Pochi sono gli architetti tra i molti dotati di quel titolo di studio, così come pochi sono i ‘creativi’ nelle botteghe artigiane e pochi sono gli ingegneri nelle aziende industriali. Le doti che caratterizzano quelle denominazioni rinascimentali sono raramente presenti nei soggetti che hanno concluso il corso di studi che ha autorizzato l’iscrizione alla corporazione del settore. Gli architetti dovrebbero garantire la solida armonizzazione delle tecnologie con le aspettative umane di una migliore qualità di vita. Si incontrano spesso invece architetti stravaganti, barocchi, teatrali, involuti i cui prodotti risultano inadeguati a dare agli utenti una percezione di maggiore comfort psico-fisico. L’apporto dei ‘creativi’ dovrebbe essere la capacità di aprire suggestivi indirizzi all’innovazione industriale non solo nei tradizionali comparti delle botteghe d’arte o artigiane ma anche negli studi professionali che oggi in ogni azienda definiscono le specifiche (di ‘human engineering’) che devono caratterizzare i prodotti ed i servizi per avere successo sul mercato. Tra i molti professionisti del settore solo pochi riescono a suggerire innovazioni industriali vere e vincenti sia hard (linee di prodotti) sia soft (immagine e comunicazione), sia org (usability). Ogni ingegnere dovrebbe apportare il valore aggiunto del buon senso per superare con semplicità, sicurezza ed economicità i molti problemi organizzativi e tecnici che si presentano nel corso dell’implementazione pratica dei progetti teorici. Molti sono invece i ‘periti industriali’ che si fregiano del titolo applicando gli standard accademici o aziendali con correttezza ma senza creatività mentre rari sono i ‘semplificatori’ del lavoro industriale capaci di raccogliere spontaneo riconoscimento di autorevolezza sul campo grazie al proprio ‘carisma’ professionale invece di abusare dell’autorità formale conferita dal loro grado gerarchico.

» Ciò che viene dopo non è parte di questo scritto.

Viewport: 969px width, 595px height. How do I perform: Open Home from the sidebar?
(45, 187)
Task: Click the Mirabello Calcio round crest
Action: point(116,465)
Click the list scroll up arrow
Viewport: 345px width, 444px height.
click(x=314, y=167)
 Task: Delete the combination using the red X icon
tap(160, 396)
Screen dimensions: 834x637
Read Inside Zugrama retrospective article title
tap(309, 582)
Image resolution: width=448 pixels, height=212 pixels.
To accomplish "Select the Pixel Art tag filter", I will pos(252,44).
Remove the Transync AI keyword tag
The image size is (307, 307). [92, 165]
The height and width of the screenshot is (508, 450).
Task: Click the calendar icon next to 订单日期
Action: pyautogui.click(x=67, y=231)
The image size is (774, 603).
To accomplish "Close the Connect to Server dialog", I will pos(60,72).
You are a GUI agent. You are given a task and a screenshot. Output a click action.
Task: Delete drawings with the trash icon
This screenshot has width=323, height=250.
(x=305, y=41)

L’eliminazione del valore legale dei titoli di studio e il ripristino delle ‘raccomandazioni’ che le botteghe artigiane e gli studi professionali fornivano alle maestranze sperimentate nel corso dell’apprendistato svolto sotto la loro responsabilità potrebbe aiutare a eliminare i più deteriori nominalismi inquinanti la vita industriale moderna. Un periodo di ‘stage applicativi’ in coda al conseguimento del titolo di studio potrebbe sostituire i più comuni periodi di studio per il conseguimento dei ‘master’.